──────── The input

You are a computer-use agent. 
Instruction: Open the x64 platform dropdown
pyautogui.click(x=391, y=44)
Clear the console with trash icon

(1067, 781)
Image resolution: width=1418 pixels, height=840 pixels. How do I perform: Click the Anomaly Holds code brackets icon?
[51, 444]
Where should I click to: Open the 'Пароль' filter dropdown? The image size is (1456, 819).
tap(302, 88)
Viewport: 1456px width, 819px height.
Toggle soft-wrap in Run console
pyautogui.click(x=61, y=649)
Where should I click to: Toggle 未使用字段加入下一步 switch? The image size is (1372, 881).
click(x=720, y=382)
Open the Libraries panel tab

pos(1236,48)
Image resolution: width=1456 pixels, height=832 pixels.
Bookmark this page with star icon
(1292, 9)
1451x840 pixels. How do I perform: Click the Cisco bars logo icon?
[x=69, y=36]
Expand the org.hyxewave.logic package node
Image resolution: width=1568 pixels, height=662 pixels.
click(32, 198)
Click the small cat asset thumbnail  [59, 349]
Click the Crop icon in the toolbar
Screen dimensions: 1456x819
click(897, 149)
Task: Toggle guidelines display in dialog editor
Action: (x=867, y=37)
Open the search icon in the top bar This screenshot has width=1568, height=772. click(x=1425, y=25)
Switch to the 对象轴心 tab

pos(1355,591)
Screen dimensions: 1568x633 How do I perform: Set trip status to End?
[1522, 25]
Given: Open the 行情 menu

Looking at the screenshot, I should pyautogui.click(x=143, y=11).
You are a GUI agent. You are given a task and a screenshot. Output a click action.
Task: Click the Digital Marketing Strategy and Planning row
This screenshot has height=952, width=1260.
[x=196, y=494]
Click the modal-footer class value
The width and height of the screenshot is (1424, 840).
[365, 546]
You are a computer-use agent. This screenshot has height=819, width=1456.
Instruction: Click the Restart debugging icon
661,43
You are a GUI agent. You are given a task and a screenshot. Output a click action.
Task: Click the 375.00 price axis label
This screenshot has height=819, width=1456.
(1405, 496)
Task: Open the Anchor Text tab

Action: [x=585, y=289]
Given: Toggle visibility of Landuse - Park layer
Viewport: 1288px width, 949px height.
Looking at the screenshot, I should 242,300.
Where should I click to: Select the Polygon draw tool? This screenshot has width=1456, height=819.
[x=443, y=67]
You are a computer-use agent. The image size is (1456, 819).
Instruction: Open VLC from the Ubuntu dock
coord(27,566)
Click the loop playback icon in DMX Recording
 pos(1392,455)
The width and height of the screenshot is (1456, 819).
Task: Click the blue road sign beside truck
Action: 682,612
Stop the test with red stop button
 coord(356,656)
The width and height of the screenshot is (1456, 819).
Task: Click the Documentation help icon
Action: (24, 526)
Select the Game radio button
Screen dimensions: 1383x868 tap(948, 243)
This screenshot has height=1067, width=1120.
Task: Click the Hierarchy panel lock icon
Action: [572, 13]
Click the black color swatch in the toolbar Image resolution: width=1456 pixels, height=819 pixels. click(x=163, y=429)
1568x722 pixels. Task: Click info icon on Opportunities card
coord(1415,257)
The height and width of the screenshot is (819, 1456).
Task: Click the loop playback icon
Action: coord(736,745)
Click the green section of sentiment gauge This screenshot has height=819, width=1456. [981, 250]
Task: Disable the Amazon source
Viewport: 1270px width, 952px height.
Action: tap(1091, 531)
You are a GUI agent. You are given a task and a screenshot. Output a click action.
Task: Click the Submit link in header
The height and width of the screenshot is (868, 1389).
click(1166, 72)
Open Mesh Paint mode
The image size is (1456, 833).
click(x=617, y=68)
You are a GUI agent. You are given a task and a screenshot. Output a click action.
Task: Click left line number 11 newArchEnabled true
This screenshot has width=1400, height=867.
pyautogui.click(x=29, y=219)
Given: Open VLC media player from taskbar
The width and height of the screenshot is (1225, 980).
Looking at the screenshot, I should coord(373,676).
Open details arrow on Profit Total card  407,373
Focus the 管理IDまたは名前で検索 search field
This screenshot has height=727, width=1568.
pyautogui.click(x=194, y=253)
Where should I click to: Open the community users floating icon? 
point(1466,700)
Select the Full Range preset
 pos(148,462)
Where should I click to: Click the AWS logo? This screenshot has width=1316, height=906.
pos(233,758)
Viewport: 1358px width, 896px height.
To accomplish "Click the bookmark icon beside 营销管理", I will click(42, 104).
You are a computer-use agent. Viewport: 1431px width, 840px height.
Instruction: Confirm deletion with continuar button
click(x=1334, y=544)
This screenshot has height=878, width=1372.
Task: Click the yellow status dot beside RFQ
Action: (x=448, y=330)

────────────────

### Exercise brief
Write out every entry above, word for word.

### Task response
You are a computer-use agent. 
Instruction: Open the x64 platform dropdown
pyautogui.click(x=391, y=44)
Clear the console with trash icon

(1067, 781)
Image resolution: width=1418 pixels, height=840 pixels. How do I perform: Click the Anomaly Holds code brackets icon?
[51, 444]
Where should I click to: Open the 'Пароль' filter dropdown? The image size is (1456, 819).
tap(302, 88)
Viewport: 1456px width, 819px height.
Toggle soft-wrap in Run console
pyautogui.click(x=61, y=649)
Where should I click to: Toggle 未使用字段加入下一步 switch? The image size is (1372, 881).
click(x=720, y=382)
Open the Libraries panel tab

pos(1236,48)
Image resolution: width=1456 pixels, height=832 pixels.
Bookmark this page with star icon
(1292, 9)
1451x840 pixels. How do I perform: Click the Cisco bars logo icon?
[x=69, y=36]
Expand the org.hyxewave.logic package node
Image resolution: width=1568 pixels, height=662 pixels.
click(32, 198)
Click the small cat asset thumbnail  [59, 349]
Click the Crop icon in the toolbar
Screen dimensions: 1456x819
click(897, 149)
Task: Toggle guidelines display in dialog editor
Action: (x=867, y=37)
Open the search icon in the top bar This screenshot has width=1568, height=772. click(x=1425, y=25)
Switch to the 对象轴心 tab

pos(1355,591)
Screen dimensions: 1568x633 How do I perform: Set trip status to End?
[1522, 25]
Given: Open the 行情 menu

Looking at the screenshot, I should pyautogui.click(x=143, y=11).
You are a GUI agent. You are given a task and a screenshot. Output a click action.
Task: Click the Digital Marketing Strategy and Planning row
This screenshot has height=952, width=1260.
[x=196, y=494]
Click the modal-footer class value
The width and height of the screenshot is (1424, 840).
[365, 546]
You are a computer-use agent. This screenshot has height=819, width=1456.
Instruction: Click the Restart debugging icon
661,43
You are a GUI agent. You are given a task and a screenshot. Output a click action.
Task: Click the 375.00 price axis label
This screenshot has height=819, width=1456.
(1405, 496)
Task: Open the Anchor Text tab

Action: [x=585, y=289]
Given: Toggle visibility of Landuse - Park layer
Viewport: 1288px width, 949px height.
Looking at the screenshot, I should 242,300.
Where should I click to: Select the Polygon draw tool? This screenshot has width=1456, height=819.
[x=443, y=67]
You are a computer-use agent. The image size is (1456, 819).
Instruction: Open VLC from the Ubuntu dock
coord(27,566)
Click the loop playback icon in DMX Recording
 pos(1392,455)
The width and height of the screenshot is (1456, 819).
Task: Click the blue road sign beside truck
Action: 682,612
Stop the test with red stop button
 coord(356,656)
The width and height of the screenshot is (1456, 819).
Task: Click the Documentation help icon
Action: (24, 526)
Select the Game radio button
Screen dimensions: 1383x868 tap(948, 243)
This screenshot has height=1067, width=1120.
Task: Click the Hierarchy panel lock icon
Action: [572, 13]
Click the black color swatch in the toolbar Image resolution: width=1456 pixels, height=819 pixels. click(x=163, y=429)
1568x722 pixels. Task: Click info icon on Opportunities card
coord(1415,257)
The height and width of the screenshot is (819, 1456).
Task: Click the loop playback icon
Action: coord(736,745)
Click the green section of sentiment gauge This screenshot has height=819, width=1456. [981, 250]
Task: Disable the Amazon source
Viewport: 1270px width, 952px height.
Action: tap(1091, 531)
You are a GUI agent. You are given a task and a screenshot. Output a click action.
Task: Click the Submit link in header
The height and width of the screenshot is (868, 1389).
click(1166, 72)
Open Mesh Paint mode
The image size is (1456, 833).
click(x=617, y=68)
You are a GUI agent. You are given a task and a screenshot. Output a click action.
Task: Click left line number 11 newArchEnabled true
This screenshot has width=1400, height=867.
pyautogui.click(x=29, y=219)
Given: Open VLC media player from taskbar
The width and height of the screenshot is (1225, 980).
Looking at the screenshot, I should coord(373,676).
Open details arrow on Profit Total card  407,373
Focus the 管理IDまたは名前で検索 search field
This screenshot has height=727, width=1568.
pyautogui.click(x=194, y=253)
Where should I click to: Open the community users floating icon? 
point(1466,700)
Select the Full Range preset
 pos(148,462)
Where should I click to: Click the AWS logo? This screenshot has width=1316, height=906.
pos(233,758)
Viewport: 1358px width, 896px height.
To accomplish "Click the bookmark icon beside 营销管理", I will click(42, 104).
You are a computer-use agent. Viewport: 1431px width, 840px height.
Instruction: Confirm deletion with continuar button
click(x=1334, y=544)
This screenshot has height=878, width=1372.
Task: Click the yellow status dot beside RFQ
Action: (x=448, y=330)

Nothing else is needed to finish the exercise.